How To Build a Web Spider On Linux
IdaAshley writes, "Web spiders are software agents that traverse the Internet gathering, filtering, and potentially aggregating information for a user. This article shows you how to build spiders and scrapers for Linux to crawl a Web site and gather information, stock data, in this case. Using common scripting languages and their collection of Web modules, you can easily develop Web spiders."
Some websites do not have good search functionality. Sometimes it's an area that Google doesn't crawl (robots.txt and such), and sometimes I'm looking for something very, very specific.
Regardless, I do, in fact, build spiders. For instance, in an MMO I play, all users can have webpages, so it's very useful to have a spider as part of a clan/guild/whatever to crawl the webpages looking for users who have illegal items and such. In a more general way, there is a third-party site which collects vital statistics of everyone who puts those in their user page, so you can get lists of the most powerful people in the game, the richest people, etc.
Don't thank God, thank a doctor!
Maybe because they don't know the first thing about efficiency? You'd be surprised how much programmers don't know/care about efficiency. Once, incidentilly also on a crawler (student project), I improved the function reading a tree of URL's from 1 hour(!) to 0.1second! The guy tested it on an example with 10 URL's and it worked, but his implementation was O(n^2) and involved copying huge amounts of memory each step. Don't ask me how he thought this would be scalable.

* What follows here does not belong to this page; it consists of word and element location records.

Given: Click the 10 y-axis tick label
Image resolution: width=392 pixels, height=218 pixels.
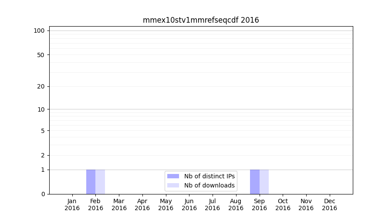Looking at the screenshot, I should pyautogui.click(x=41, y=109).
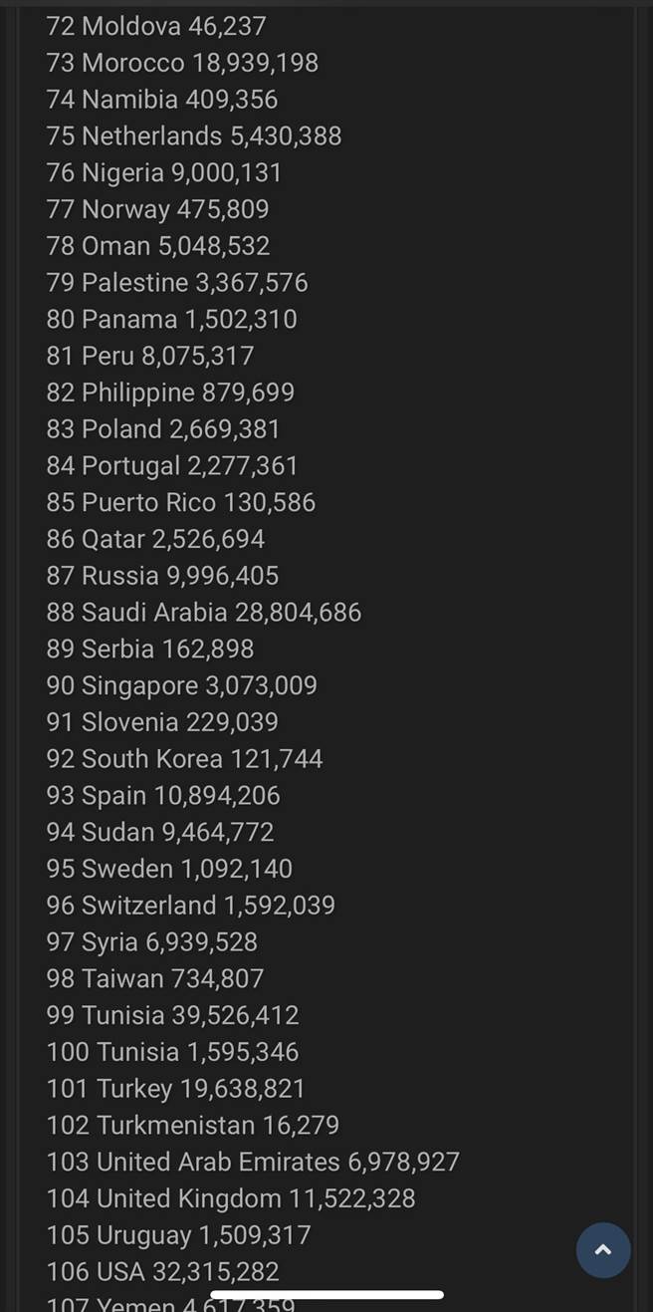653x1312 pixels.
Task: Tap the home indicator bar at bottom
Action: [x=327, y=1295]
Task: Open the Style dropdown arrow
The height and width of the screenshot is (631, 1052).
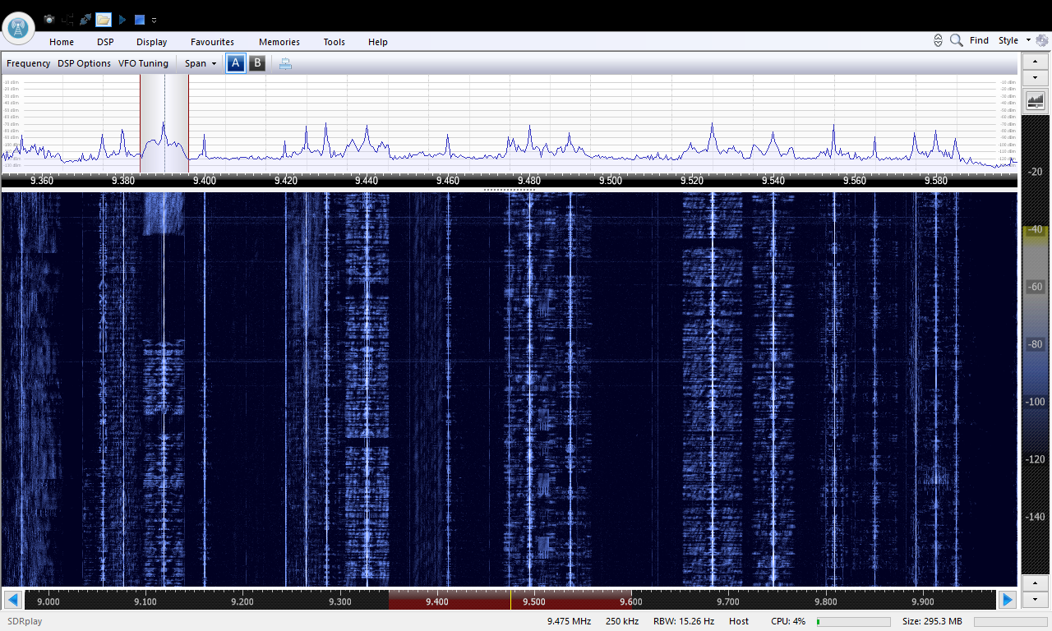Action: (1028, 39)
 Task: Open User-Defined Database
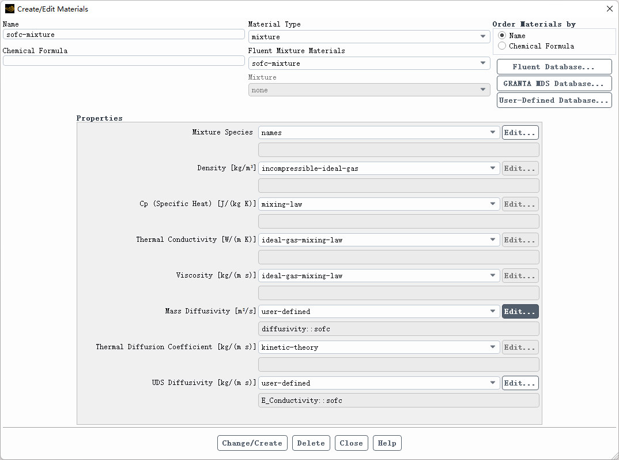pos(553,100)
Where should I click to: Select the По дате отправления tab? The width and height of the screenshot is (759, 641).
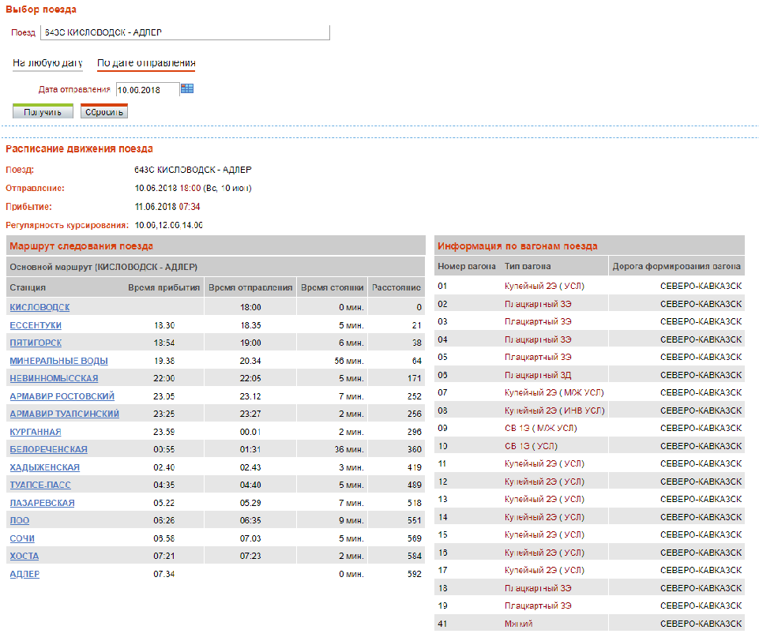point(146,63)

"It's too bad that stupidity isn't painful." - Anton LaVey
I know, I know. Flame me. But I found Heritrix http://crawler.archive.org/ is a very polished package. Used it for my Masters research, and found that it is very extensible. Useful if you are doing real crawling, ie not concentrating on one site.
PHP lightweight? Ha!
The PHP interpreter is over 5 megabytes in size. And it isn't thread-safe. That's a lot of memory overhead for a program that's going to be blocking on I/O most of the time, seeing how you'll have to fork() a new process for each new "thread" you want.

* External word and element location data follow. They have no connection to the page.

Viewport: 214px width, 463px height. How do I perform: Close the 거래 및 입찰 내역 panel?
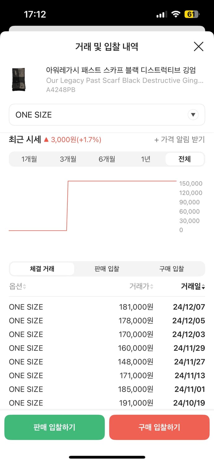click(x=199, y=47)
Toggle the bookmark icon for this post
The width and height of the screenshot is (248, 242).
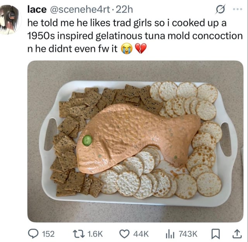click(216, 234)
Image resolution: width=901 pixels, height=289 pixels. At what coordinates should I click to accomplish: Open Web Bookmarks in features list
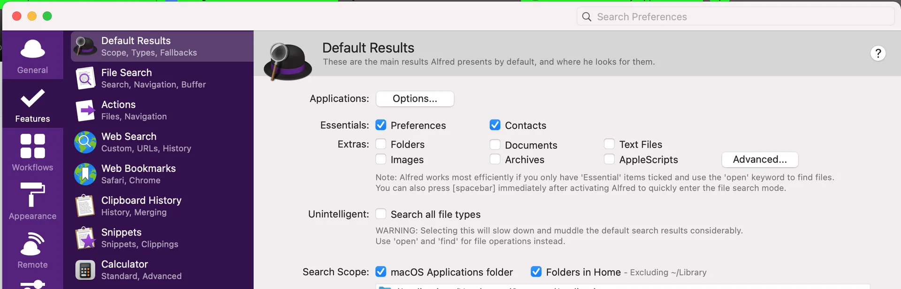pyautogui.click(x=162, y=174)
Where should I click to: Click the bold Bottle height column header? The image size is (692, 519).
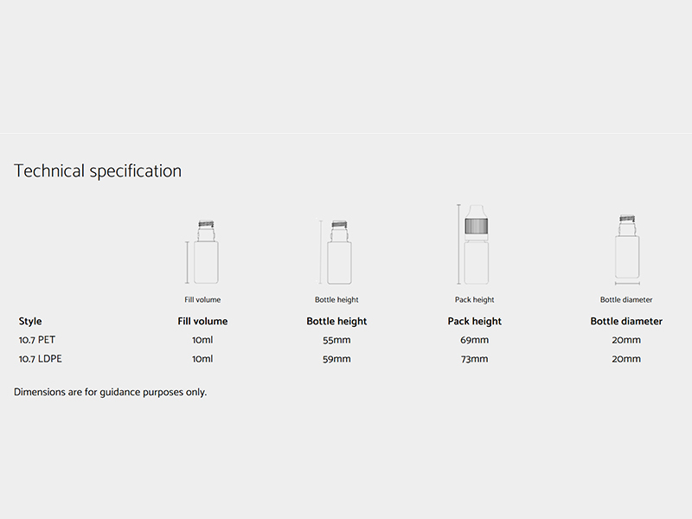point(336,321)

Also, languages like Perl and Python have binaries that are about 1 megabyte in size. Now, while they'll probably need to load in extra files for most practical applications, these extra files are typically small. Most importantly, Perl and Python are thread-safe.
Perl, for example, includes libraries such as Thread::Queue, which allows you to very easily create a threading model with worker threads, without having to worry too much about condition variables, mutexes, and the like.

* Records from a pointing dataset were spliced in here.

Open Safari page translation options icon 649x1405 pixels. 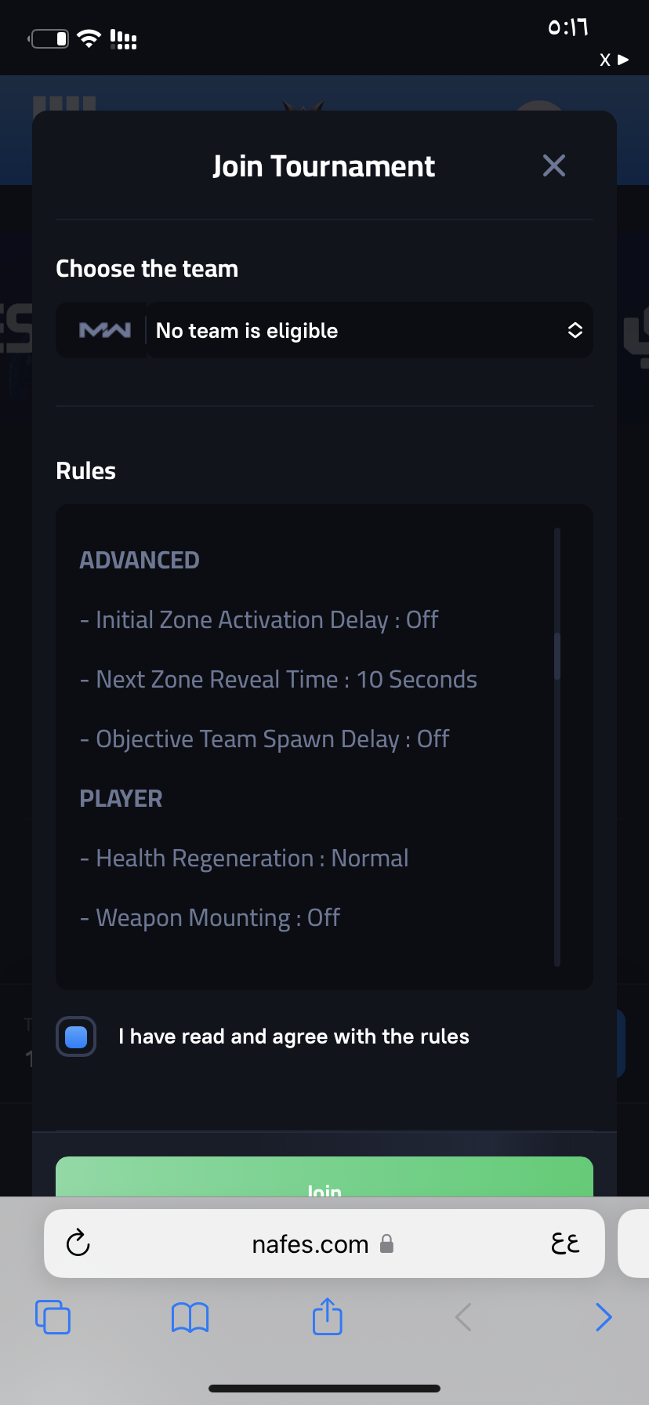point(565,1243)
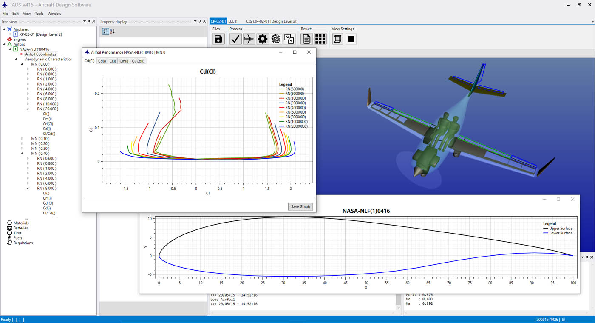Click the mesh globe icon in Process toolbar

(276, 39)
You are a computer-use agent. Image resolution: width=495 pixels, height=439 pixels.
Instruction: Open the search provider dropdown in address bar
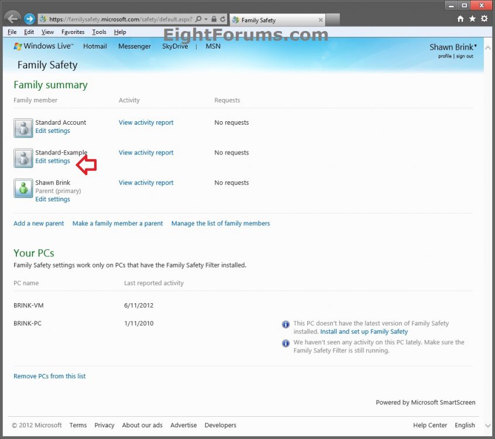click(207, 19)
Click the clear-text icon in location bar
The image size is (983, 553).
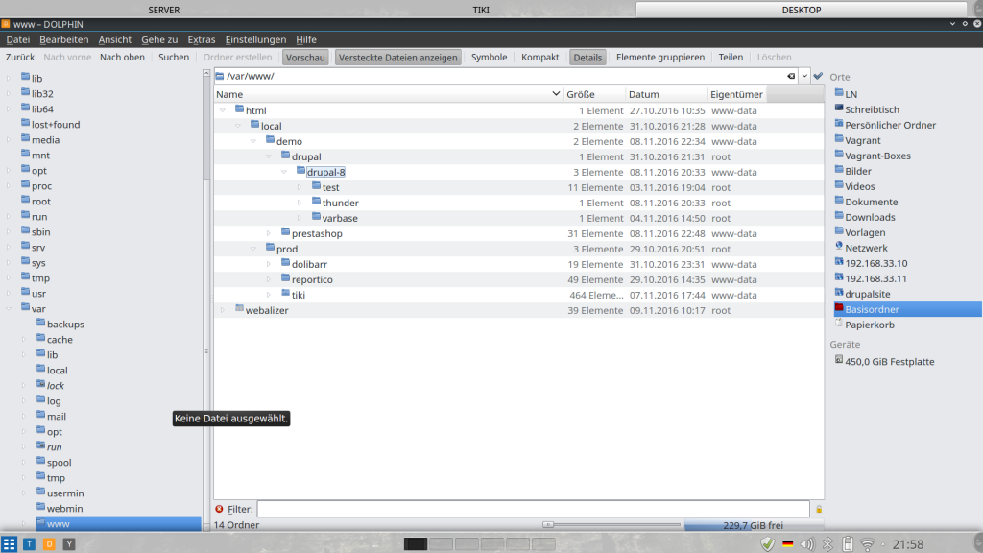click(791, 76)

Disclaimer: All measurements done on x86 Debian Linux.
I couldn't resist - in Ruby, using the beautiful (but much understated) hpricot library:
doc = Hpricot(open(html_document))(doc/"a").each { |a| puts a.attributes['href'] }
Check it out - I've been using it for a project, and it's really fast and really easy to use (supports both xpath and css for parsing links). For spidering you should check out the ruby mechanize library (which is like perl's www-mechanize, but also uses hpricot, making parsing the returned document much easier).